Make an exact copy of the entries that come next.

● ● ● ● ●

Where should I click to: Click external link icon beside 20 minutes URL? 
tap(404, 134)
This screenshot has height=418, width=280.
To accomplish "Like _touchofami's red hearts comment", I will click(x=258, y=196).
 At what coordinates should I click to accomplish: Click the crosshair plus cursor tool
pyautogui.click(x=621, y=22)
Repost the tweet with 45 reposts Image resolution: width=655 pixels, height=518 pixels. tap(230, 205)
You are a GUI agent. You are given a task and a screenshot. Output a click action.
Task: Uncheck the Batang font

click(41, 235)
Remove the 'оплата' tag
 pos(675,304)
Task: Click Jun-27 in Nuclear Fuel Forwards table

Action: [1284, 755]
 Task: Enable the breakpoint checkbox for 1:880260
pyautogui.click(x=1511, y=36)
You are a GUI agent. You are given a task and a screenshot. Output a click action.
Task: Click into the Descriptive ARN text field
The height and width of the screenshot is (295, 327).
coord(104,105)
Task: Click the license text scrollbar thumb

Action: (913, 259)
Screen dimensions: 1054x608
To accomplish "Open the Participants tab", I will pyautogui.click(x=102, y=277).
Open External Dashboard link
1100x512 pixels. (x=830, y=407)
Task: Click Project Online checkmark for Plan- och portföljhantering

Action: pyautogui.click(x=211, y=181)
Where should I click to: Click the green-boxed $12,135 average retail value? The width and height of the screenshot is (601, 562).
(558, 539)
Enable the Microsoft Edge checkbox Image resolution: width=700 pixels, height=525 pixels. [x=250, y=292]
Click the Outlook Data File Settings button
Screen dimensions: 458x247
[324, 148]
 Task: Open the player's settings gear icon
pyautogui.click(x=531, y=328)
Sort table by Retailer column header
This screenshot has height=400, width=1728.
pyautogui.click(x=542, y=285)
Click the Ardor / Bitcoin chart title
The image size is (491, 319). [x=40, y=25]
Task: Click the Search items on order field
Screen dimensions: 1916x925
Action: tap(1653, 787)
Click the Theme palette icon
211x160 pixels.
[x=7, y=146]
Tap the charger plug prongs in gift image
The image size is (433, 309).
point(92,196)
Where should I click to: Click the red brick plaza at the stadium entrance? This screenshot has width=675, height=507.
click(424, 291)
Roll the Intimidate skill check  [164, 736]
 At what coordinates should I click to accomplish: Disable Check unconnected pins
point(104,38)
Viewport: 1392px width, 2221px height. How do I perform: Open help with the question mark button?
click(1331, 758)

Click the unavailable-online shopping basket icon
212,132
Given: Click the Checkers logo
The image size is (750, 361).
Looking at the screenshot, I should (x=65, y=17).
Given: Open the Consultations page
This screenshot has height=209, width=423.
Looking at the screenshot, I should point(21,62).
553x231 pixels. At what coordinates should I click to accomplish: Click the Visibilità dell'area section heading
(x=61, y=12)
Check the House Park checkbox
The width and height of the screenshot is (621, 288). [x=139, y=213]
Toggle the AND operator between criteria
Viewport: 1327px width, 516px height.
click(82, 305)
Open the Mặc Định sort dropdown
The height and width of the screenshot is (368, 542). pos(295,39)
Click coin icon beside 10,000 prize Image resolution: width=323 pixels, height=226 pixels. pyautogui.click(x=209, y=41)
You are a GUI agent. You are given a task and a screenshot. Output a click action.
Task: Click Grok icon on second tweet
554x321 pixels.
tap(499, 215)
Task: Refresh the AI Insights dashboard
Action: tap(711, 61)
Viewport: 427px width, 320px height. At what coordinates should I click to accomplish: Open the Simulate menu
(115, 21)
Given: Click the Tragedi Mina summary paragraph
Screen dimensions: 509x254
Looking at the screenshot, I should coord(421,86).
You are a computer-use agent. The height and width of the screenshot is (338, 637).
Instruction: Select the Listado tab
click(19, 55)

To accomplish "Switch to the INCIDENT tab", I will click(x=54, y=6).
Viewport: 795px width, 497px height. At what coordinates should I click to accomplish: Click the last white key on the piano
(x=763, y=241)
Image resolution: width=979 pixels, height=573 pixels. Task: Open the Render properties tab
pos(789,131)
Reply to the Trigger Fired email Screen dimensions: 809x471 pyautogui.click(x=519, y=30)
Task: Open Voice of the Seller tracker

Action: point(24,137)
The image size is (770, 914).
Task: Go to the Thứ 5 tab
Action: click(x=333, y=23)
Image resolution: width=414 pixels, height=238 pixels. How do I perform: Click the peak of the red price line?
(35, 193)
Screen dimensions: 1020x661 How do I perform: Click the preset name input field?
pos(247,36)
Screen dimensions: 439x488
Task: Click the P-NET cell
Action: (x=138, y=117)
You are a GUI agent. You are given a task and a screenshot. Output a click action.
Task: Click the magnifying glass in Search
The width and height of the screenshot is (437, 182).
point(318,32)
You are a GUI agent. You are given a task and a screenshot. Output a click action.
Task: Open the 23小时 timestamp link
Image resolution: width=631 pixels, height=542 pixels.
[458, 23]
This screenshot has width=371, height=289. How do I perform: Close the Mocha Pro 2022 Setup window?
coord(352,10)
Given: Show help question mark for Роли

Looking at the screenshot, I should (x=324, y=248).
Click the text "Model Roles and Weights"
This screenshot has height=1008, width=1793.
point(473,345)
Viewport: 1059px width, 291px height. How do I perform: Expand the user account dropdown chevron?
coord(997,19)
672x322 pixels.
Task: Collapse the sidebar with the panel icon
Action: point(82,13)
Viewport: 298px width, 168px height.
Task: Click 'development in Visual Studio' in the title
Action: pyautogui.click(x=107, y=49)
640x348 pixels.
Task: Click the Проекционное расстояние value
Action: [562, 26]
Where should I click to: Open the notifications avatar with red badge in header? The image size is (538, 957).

● ● ● ● ●

• [Problem solution]
Where should I click to: Click external link icon beside 20 minutes URL? 
tap(404, 134)
This screenshot has height=418, width=280.
To accomplish "Like _touchofami's red hearts comment", I will click(x=258, y=196).
 At what coordinates should I click to accomplish: Click the crosshair plus cursor tool
pyautogui.click(x=621, y=22)
Repost the tweet with 45 reposts Image resolution: width=655 pixels, height=518 pixels. tap(230, 205)
You are a GUI agent. You are given a task and a screenshot. Output a click action.
Task: Uncheck the Batang font

click(41, 235)
Remove the 'оплата' tag
 pos(675,304)
Task: Click Jun-27 in Nuclear Fuel Forwards table

Action: [1284, 755]
 Task: Enable the breakpoint checkbox for 1:880260
pyautogui.click(x=1511, y=36)
You are a GUI agent. You are given a task and a screenshot. Output a click action.
Task: Click into the Descriptive ARN text field
The height and width of the screenshot is (295, 327).
coord(104,105)
Task: Click the license text scrollbar thumb

Action: (913, 259)
Screen dimensions: 1054x608
To accomplish "Open the Participants tab", I will pyautogui.click(x=102, y=277).
Open External Dashboard link
1100x512 pixels. (x=830, y=407)
Task: Click Project Online checkmark for Plan- och portföljhantering

Action: pyautogui.click(x=211, y=181)
Where should I click to: Click the green-boxed $12,135 average retail value? The width and height of the screenshot is (601, 562).
(558, 539)
Enable the Microsoft Edge checkbox Image resolution: width=700 pixels, height=525 pixels. [x=250, y=292]
Click the Outlook Data File Settings button
Screen dimensions: 458x247
[324, 148]
 Task: Open the player's settings gear icon
pyautogui.click(x=531, y=328)
Sort table by Retailer column header
This screenshot has height=400, width=1728.
pyautogui.click(x=542, y=285)
Click the Ardor / Bitcoin chart title
The image size is (491, 319). [x=40, y=25]
Task: Click the Search items on order field
Screen dimensions: 1916x925
Action: tap(1653, 787)
Click the Theme palette icon
211x160 pixels.
[x=7, y=146]
Tap the charger plug prongs in gift image
The image size is (433, 309).
point(92,196)
Where should I click to: Click the red brick plaza at the stadium entrance? This screenshot has width=675, height=507.
click(424, 291)
Roll the Intimidate skill check  [164, 736]
 At what coordinates should I click to accomplish: Disable Check unconnected pins
point(104,38)
Viewport: 1392px width, 2221px height. How do I perform: Open help with the question mark button?
click(1331, 758)

Click the unavailable-online shopping basket icon
212,132
Given: Click the Checkers logo
The image size is (750, 361).
Looking at the screenshot, I should (x=65, y=17).
Given: Open the Consultations page
This screenshot has height=209, width=423.
Looking at the screenshot, I should point(21,62).
553x231 pixels. At what coordinates should I click to accomplish: Click the Visibilità dell'area section heading
(x=61, y=12)
Check the House Park checkbox
The width and height of the screenshot is (621, 288). [x=139, y=213]
Toggle the AND operator between criteria
Viewport: 1327px width, 516px height.
click(82, 305)
Open the Mặc Định sort dropdown
The height and width of the screenshot is (368, 542). pos(295,39)
Click coin icon beside 10,000 prize Image resolution: width=323 pixels, height=226 pixels. pyautogui.click(x=209, y=41)
You are a GUI agent. You are given a task and a screenshot. Output a click action.
Task: Click Grok icon on second tweet
554x321 pixels.
tap(499, 215)
Task: Refresh the AI Insights dashboard
Action: tap(711, 61)
Viewport: 427px width, 320px height. At what coordinates should I click to accomplish: Open the Simulate menu
(115, 21)
Given: Click the Tragedi Mina summary paragraph
Screen dimensions: 509x254
Looking at the screenshot, I should coord(421,86).
You are a computer-use agent. The height and width of the screenshot is (338, 637).
Instruction: Select the Listado tab
click(19, 55)

To accomplish "Switch to the INCIDENT tab", I will click(x=54, y=6).
Viewport: 795px width, 497px height. At what coordinates should I click to accomplish: Click the last white key on the piano
(x=763, y=241)
Image resolution: width=979 pixels, height=573 pixels. Task: Open the Render properties tab
pos(789,131)
Reply to the Trigger Fired email Screen dimensions: 809x471 pyautogui.click(x=519, y=30)
Task: Open Voice of the Seller tracker

Action: point(24,137)
The image size is (770, 914).
Task: Go to the Thứ 5 tab
Action: click(x=333, y=23)
Image resolution: width=414 pixels, height=238 pixels. How do I perform: Click the peak of the red price line?
(35, 193)
Screen dimensions: 1020x661 How do I perform: Click the preset name input field?
pos(247,36)
Screen dimensions: 439x488
Task: Click the P-NET cell
Action: (x=138, y=117)
You are a GUI agent. You are given a task and a screenshot. Output a click action.
Task: Click the magnifying glass in Search
The width and height of the screenshot is (437, 182).
point(318,32)
You are a GUI agent. You are given a task and a screenshot. Output a click action.
Task: Open the 23小时 timestamp link
Image resolution: width=631 pixels, height=542 pixels.
[458, 23]
This screenshot has width=371, height=289. How do I perform: Close the Mocha Pro 2022 Setup window?
coord(352,10)
Given: Show help question mark for Роли

Looking at the screenshot, I should (x=324, y=248).
Click the text "Model Roles and Weights"
This screenshot has height=1008, width=1793.
point(473,345)
Viewport: 1059px width, 291px height. How do I perform: Expand the user account dropdown chevron?
coord(997,19)
672x322 pixels.
Task: Collapse the sidebar with the panel icon
Action: point(82,13)
Viewport: 298px width, 168px height.
Task: Click 'development in Visual Studio' in the title
Action: pyautogui.click(x=107, y=49)
640x348 pixels.
Task: Click the Проекционное расстояние value
Action: [562, 26]
Where should I click to: Open the notifications avatar with red badge in header? The image size is (538, 957).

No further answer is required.